The survey highlights a clear requirement:
90% of merchants would accept crypto if setup were as easy as credit cards
90% would try crypto payments if checkout felt just as seamless
In short:
If crypto feels complicated, merchants hesitate. If it feels familiar, they adopt.
This explains why infrastructure — not enthusiasm — is the real barrier.
💳 PayPal’s Strategy: Make Crypto Invisible
PayPal is positioning itself squarely in this gap.
In July 2025, the company launched “Pay with Crypto,” designed to make digital asset payments nearly indistinguishable from card transactions — at least from the merchant’s perspective.
Here’s how it works:
Customers pay using supported external crypto wallets
Crypto is converted to PYUSD (PayPal’s stablecoin) when needed
PayPal converts PYUSD to fiat
Merchants receive funds directly in their business accounts
The pitch is simple: near-instant settlement, lower transaction costs, and zero crypto complexity for merchants.
For businesses, crypto becomes just another payment rail — not another system to manage.
🧠 Understanding, Not Interest, Is the Barrier
According to Stu Alderoty, President of the NCA, the biggest obstacle isn’t demand — it’s comprehension.
“Interest in crypto isn’t the problem; understanding is.”
That insight explains why enterprises with dedicated finance and tech teams are adopting faster.
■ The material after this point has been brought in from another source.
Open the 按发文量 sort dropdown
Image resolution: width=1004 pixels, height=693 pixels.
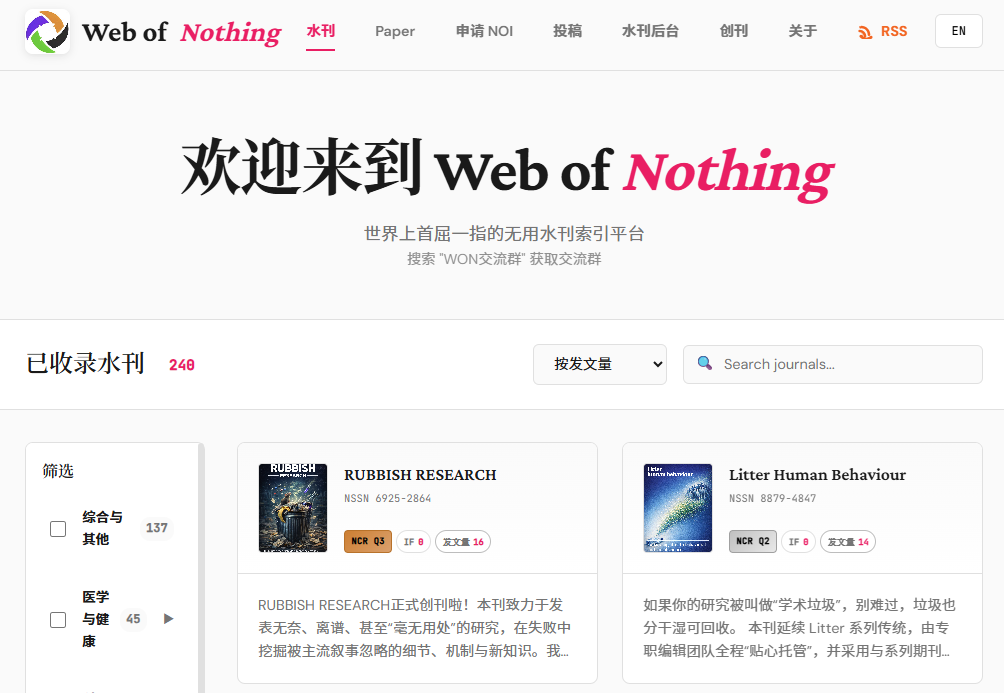point(600,364)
As tools become more intuitive and education improves, smaller merchants are likely to follow.
🔮 What This Means for Crypto’s Future in Commerce
The takeaway is clear:
Crypto payments are no longer waiting for permission — they’re waiting for polish.
As infrastructure improves and checkout experiences begin to mirror traditional cards, adoption is likely to accelerate rapidly. What started as an alternative payment option is evolving into a standard feature of modern commerce.
For consumers, it means more choice.
For merchants, it means new customers and growing sales.
For crypto, it means something even bigger:
Real-world utility at scale.
And that may be the most important milestone yet.